___ Data records

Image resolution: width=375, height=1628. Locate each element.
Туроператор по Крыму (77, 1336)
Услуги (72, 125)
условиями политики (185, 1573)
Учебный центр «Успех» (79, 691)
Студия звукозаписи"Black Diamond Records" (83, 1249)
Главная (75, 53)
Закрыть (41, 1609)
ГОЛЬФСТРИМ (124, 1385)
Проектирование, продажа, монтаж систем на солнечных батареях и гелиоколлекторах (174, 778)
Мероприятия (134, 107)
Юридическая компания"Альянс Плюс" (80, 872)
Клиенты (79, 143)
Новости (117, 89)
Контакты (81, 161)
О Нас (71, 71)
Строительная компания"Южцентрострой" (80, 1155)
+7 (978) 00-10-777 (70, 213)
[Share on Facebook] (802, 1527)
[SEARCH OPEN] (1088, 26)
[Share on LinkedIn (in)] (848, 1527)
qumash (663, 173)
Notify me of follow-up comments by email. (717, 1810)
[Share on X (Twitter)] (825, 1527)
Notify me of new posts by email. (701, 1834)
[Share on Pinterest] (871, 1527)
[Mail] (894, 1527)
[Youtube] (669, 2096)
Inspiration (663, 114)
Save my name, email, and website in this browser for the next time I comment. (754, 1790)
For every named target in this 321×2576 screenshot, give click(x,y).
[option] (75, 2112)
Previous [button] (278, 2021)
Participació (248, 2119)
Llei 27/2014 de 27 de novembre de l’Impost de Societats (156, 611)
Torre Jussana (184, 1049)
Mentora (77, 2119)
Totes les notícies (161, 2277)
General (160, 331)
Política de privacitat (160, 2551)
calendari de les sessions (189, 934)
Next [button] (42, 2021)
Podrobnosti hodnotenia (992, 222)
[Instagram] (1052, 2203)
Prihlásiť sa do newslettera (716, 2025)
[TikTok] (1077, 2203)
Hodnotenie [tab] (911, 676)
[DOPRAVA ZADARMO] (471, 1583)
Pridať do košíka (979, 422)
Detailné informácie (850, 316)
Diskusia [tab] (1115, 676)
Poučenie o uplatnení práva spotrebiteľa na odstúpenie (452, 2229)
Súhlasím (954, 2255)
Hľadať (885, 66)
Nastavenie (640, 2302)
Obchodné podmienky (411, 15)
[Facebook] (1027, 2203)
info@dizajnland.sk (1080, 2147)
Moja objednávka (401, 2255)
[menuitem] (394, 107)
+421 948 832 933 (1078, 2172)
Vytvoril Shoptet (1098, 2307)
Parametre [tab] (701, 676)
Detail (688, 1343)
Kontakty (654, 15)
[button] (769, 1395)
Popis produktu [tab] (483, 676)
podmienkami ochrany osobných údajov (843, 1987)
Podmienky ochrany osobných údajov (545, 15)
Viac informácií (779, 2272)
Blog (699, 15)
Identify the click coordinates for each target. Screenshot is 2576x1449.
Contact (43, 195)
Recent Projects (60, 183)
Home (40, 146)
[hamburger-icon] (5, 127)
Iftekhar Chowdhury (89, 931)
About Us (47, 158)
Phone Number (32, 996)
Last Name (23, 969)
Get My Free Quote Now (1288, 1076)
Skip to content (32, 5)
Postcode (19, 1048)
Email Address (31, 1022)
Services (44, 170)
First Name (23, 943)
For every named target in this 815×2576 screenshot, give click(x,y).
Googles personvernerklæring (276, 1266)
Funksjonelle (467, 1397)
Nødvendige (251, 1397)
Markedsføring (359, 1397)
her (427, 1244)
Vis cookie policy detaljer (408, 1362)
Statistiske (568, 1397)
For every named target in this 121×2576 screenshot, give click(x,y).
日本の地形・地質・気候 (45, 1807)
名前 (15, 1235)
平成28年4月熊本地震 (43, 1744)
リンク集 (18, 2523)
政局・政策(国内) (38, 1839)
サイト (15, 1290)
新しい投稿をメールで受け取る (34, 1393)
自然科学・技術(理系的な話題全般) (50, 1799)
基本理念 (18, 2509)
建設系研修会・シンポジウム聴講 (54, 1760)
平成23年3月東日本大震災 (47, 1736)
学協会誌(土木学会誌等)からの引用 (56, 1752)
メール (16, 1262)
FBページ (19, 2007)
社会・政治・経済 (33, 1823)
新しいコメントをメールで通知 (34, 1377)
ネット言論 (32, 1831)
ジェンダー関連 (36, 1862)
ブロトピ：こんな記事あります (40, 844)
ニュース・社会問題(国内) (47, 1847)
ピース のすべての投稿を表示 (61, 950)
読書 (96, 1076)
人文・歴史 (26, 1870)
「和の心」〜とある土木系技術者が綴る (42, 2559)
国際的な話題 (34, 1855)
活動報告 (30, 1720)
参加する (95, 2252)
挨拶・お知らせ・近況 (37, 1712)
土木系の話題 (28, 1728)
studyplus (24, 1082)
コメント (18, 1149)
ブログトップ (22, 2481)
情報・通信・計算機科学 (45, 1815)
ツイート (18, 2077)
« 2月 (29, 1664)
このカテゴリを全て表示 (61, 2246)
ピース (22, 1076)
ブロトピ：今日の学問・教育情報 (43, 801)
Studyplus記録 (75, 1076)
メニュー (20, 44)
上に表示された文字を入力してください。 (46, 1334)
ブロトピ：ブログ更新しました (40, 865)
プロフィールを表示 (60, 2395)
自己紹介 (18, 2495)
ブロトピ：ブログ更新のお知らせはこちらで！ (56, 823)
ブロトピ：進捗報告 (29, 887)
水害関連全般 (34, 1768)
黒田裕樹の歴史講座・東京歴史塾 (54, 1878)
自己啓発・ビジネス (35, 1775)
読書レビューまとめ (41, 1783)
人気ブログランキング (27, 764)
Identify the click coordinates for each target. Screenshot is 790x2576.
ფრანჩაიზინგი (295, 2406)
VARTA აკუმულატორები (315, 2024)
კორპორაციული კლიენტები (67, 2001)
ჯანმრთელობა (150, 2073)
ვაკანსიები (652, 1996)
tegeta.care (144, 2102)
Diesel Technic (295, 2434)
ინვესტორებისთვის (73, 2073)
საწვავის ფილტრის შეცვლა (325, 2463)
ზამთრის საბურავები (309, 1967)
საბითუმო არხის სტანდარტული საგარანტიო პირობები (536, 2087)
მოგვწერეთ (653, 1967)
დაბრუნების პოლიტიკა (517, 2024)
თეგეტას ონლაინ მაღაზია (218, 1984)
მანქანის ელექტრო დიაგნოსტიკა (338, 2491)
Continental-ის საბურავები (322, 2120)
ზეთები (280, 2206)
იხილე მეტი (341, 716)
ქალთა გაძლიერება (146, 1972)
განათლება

______

# Work instruction
What are the lines above, starting at the one with "FBページ (19, 2007)" and ending at the one with "ზეთები (280, 2206)"? Give them again exactly, and only them.

# Response area
FBページ (19, 2007)
社会・政治・経済 (33, 1823)
新しいコメントをメールで通知 (34, 1377)
ネット言論 (32, 1831)
ジェンダー関連 (36, 1862)
ブロトピ：こんな記事あります (40, 844)
ニュース・社会問題(国内) (47, 1847)
ピース のすべての投稿を表示 (61, 950)
読書 (96, 1076)
人文・歴史 (26, 1870)
「和の心」〜とある土木系技術者が綴る (42, 2559)
国際的な話題 (34, 1855)
活動報告 (30, 1720)
参加する (95, 2252)
挨拶・お知らせ・近況 (37, 1712)
土木系の話題 (28, 1728)
studyplus (24, 1082)
コメント (18, 1149)
ブログトップ (22, 2481)
情報・通信・計算機科学 (45, 1815)
ツイート (18, 2077)
« 2月 (29, 1664)
このカテゴリを全て表示 (61, 2246)
ピース (22, 1076)
ブロトピ：今日の学問・教育情報 (43, 801)
Studyplus記録 (75, 1076)
メニュー (20, 44)
上に表示された文字を入力してください。 (46, 1334)
ブロトピ：ブログ更新しました (40, 865)
プロフィールを表示 (60, 2395)
自己紹介 (18, 2495)
ブロトピ：ブログ更新のお知らせはこちらで！ (56, 823)
ブロトピ：進捗報告 (29, 887)
水害関連全般 (34, 1768)
黒田裕樹の歴史講座・東京歴史塾 (54, 1878)
自己啓発・ビジネス (35, 1775)
読書レビューまとめ (41, 1783)
人気ブログランキング (27, 764)
Identify the click coordinates for each target. Screenshot is 790x2576.
ფრანჩაიზინგი (295, 2406)
VARTA აკუმულატორები (315, 2024)
კორპორაციული კლიენტები (67, 2001)
ჯანმრთელობა (150, 2073)
ვაკანსიები (652, 1996)
tegeta.care (144, 2102)
Diesel Technic (295, 2434)
ინვესტორებისთვის (73, 2073)
საწვავის ფილტრის შეცვლა (325, 2463)
ზამთრის საბურავები (309, 1967)
საბითუმო არხის სტანდარტული საგარანტიო პირობები (536, 2087)
მოგვწერეთ (653, 1967)
დაბრუნების პოლიტიკა (517, 2024)
თეგეტას ონლაინ მაღაზია (218, 1984)
მანქანის ელექტრო დიაგნოსტიკა (338, 2491)
Continental-ის საბურავები (322, 2120)
ზეთები (280, 2206)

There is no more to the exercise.